Top of Information given

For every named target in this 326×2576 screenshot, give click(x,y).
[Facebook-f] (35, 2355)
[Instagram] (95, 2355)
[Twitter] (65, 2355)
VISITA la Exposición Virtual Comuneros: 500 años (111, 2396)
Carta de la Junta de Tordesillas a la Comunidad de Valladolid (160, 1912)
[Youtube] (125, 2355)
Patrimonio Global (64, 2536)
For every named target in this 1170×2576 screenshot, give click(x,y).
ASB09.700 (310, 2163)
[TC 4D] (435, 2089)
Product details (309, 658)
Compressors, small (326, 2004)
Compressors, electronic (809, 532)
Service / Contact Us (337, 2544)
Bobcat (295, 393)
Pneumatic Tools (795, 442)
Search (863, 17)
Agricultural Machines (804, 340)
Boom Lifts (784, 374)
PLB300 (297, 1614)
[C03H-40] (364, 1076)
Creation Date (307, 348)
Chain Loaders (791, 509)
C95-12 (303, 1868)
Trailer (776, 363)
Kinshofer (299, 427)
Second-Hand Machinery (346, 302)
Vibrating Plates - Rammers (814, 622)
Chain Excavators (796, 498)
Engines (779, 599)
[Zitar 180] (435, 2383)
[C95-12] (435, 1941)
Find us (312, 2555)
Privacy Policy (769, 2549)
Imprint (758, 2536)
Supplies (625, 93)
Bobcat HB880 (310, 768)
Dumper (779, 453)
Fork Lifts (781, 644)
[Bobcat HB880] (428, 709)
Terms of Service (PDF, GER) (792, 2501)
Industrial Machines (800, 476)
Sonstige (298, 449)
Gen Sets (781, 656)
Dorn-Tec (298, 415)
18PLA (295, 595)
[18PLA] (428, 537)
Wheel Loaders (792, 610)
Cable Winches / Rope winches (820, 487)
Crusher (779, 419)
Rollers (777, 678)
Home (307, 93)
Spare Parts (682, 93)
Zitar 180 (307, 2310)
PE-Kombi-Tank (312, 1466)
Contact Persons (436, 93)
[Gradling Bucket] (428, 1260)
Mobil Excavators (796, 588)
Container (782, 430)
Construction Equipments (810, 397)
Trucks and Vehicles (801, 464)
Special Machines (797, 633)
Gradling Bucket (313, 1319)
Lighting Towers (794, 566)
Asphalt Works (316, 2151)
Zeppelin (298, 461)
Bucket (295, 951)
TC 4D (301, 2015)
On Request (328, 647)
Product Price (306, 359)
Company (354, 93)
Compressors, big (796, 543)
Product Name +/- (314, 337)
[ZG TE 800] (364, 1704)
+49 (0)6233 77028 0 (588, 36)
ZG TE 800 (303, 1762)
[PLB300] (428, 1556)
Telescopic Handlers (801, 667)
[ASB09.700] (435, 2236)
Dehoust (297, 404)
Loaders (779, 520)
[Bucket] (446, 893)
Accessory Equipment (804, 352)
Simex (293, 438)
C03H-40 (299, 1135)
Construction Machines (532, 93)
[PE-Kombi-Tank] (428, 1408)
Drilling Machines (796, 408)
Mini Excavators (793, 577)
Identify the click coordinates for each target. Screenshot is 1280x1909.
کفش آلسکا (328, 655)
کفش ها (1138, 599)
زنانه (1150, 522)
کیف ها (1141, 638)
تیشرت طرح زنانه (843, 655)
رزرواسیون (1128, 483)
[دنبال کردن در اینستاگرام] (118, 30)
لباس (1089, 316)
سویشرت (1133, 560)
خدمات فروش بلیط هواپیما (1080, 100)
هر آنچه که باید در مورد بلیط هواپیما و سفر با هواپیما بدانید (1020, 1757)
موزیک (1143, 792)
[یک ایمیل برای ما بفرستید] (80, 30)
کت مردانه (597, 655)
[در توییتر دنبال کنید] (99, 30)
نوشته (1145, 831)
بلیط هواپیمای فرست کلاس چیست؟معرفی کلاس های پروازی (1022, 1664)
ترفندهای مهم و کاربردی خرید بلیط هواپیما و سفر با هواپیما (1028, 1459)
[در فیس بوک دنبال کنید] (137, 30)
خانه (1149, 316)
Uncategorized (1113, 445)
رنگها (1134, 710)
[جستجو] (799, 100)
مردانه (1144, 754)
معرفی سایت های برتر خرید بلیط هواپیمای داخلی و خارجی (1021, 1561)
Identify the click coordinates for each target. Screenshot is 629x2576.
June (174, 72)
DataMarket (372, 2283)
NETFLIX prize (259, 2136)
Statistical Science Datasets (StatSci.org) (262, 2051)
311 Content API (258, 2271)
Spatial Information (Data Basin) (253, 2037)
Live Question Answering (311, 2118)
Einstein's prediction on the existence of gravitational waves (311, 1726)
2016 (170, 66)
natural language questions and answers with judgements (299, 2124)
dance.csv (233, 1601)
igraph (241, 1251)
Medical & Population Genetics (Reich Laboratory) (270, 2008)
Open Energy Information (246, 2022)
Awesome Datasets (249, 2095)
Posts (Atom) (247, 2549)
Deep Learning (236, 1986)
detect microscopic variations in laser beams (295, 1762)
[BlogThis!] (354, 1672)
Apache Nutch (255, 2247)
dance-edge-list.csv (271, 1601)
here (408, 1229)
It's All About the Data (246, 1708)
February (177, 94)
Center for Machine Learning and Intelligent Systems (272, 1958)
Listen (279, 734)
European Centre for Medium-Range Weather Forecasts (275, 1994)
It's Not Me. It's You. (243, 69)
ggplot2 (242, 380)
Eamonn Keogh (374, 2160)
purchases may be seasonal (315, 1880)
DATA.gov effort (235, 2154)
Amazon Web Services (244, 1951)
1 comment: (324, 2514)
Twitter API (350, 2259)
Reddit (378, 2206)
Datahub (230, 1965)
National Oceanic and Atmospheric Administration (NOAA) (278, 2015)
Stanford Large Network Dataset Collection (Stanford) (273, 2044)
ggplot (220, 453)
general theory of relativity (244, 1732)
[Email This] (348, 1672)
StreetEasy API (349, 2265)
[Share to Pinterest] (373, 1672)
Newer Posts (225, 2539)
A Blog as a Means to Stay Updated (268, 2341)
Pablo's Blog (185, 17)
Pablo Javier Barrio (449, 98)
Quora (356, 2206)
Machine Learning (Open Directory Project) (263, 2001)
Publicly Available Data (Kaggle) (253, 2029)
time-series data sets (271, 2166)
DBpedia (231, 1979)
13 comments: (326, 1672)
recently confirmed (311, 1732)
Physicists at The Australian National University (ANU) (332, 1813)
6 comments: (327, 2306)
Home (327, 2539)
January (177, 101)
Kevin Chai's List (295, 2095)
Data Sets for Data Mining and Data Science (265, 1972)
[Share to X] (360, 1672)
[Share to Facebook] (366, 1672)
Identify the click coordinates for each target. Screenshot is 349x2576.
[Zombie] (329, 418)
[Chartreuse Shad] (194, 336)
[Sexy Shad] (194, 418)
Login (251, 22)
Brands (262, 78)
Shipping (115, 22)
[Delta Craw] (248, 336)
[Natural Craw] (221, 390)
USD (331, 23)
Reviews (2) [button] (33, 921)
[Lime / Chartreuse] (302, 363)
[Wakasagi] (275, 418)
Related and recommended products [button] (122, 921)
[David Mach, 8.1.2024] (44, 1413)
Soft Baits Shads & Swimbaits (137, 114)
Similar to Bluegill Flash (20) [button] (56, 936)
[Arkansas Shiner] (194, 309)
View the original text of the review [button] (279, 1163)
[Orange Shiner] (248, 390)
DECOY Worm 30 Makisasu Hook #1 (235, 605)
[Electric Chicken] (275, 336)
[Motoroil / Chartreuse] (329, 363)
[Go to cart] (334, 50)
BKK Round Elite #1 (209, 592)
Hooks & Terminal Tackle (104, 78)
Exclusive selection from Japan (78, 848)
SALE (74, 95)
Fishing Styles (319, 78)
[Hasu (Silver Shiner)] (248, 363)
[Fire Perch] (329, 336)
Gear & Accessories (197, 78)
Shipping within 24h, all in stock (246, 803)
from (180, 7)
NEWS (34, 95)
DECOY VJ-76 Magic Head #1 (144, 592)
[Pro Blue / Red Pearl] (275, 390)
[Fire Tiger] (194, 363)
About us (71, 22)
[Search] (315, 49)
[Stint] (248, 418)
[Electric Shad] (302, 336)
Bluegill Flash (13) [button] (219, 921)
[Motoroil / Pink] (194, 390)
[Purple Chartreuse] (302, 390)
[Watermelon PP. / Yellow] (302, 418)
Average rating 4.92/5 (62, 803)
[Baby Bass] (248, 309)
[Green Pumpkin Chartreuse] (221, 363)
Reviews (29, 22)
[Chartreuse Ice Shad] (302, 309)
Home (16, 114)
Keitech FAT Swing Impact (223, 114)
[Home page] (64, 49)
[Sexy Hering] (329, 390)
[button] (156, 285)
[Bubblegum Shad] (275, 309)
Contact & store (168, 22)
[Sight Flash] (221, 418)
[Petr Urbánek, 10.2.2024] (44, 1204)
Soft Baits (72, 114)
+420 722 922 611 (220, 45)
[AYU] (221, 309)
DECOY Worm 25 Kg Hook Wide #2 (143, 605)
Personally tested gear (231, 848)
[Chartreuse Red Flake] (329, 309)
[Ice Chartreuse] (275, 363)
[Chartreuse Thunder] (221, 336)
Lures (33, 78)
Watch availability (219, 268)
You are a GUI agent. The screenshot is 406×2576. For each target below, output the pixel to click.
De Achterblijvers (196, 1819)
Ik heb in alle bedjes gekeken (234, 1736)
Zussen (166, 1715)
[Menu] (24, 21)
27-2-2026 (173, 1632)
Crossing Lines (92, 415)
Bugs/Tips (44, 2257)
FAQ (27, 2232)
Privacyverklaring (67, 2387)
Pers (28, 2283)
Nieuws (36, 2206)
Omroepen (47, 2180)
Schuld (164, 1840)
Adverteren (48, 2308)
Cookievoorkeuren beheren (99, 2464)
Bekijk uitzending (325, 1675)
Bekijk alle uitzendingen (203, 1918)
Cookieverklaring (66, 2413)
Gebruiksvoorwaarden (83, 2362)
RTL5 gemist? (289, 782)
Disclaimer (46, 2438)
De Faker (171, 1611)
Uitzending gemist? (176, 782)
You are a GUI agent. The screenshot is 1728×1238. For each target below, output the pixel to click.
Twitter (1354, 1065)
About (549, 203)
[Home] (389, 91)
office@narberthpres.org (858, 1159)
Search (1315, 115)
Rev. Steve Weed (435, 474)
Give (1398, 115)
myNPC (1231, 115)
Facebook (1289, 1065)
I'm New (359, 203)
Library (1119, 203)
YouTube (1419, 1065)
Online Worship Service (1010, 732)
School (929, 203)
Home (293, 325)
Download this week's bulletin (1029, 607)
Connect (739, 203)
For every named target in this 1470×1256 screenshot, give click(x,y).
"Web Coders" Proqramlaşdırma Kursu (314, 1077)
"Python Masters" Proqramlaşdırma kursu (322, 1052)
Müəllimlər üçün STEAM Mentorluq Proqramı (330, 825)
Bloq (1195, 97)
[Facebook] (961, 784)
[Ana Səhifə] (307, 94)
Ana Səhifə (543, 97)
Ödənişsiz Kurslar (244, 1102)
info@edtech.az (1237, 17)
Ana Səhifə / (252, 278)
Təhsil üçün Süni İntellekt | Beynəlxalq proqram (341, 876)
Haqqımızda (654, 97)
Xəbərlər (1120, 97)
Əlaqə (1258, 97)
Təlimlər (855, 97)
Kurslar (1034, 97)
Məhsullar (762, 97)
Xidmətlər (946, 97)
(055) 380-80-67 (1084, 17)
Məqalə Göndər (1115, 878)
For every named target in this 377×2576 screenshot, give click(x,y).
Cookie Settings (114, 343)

Bottom of Information given

Task requirements:
Only the lines above starting with the one with "dance.csv (233, 1601)" and going through the one with "[Sexy Shad] (194, 418)" are to be copied, word for word and with both ends kept.

Reply to the task:
dance.csv (233, 1601)
igraph (241, 1251)
Medical & Population Genetics (Reich Laboratory) (270, 2008)
Open Energy Information (246, 2022)
Awesome Datasets (249, 2095)
Posts (Atom) (247, 2549)
Deep Learning (236, 1986)
detect microscopic variations in laser beams (295, 1762)
[BlogThis!] (354, 1672)
Apache Nutch (255, 2247)
dance-edge-list.csv (271, 1601)
here (408, 1229)
It's All About the Data (246, 1708)
February (177, 94)
Center for Machine Learning and Intelligent Systems (272, 1958)
Listen (279, 734)
European Centre for Medium-Range Weather Forecasts (275, 1994)
It's Not Me. It's You. (243, 69)
ggplot2 (242, 380)
Eamonn Keogh (374, 2160)
purchases may be seasonal (315, 1880)
DATA.gov effort (235, 2154)
Amazon Web Services (244, 1951)
1 comment: (324, 2514)
Twitter API (350, 2259)
Reddit (378, 2206)
Datahub (230, 1965)
National Oceanic and Atmospheric Administration (NOAA) (278, 2015)
Stanford Large Network Dataset Collection (Stanford) (273, 2044)
ggplot (220, 453)
general theory of relativity (244, 1732)
[Email This] (348, 1672)
StreetEasy API (349, 2265)
[Share to Pinterest] (373, 1672)
Newer Posts (225, 2539)
A Blog as a Means to Stay Updated (268, 2341)
Pablo's Blog (185, 17)
Pablo Javier Barrio (449, 98)
Quora (356, 2206)
Machine Learning (Open Directory Project) (263, 2001)
Publicly Available Data (Kaggle) (253, 2029)
time-series data sets (271, 2166)
DBpedia (231, 1979)
13 comments: (326, 1672)
recently confirmed (311, 1732)
Physicists at The Australian National University (ANU) (332, 1813)
6 comments: (327, 2306)
Home (327, 2539)
January (177, 101)
Kevin Chai's List (295, 2095)
Data Sets for Data Mining and Data Science (265, 1972)
[Share to X] (360, 1672)
[Share to Facebook] (366, 1672)
Identify the click coordinates for each target. Screenshot is 349x2576.
[Zombie] (329, 418)
[Chartreuse Shad] (194, 336)
[Sexy Shad] (194, 418)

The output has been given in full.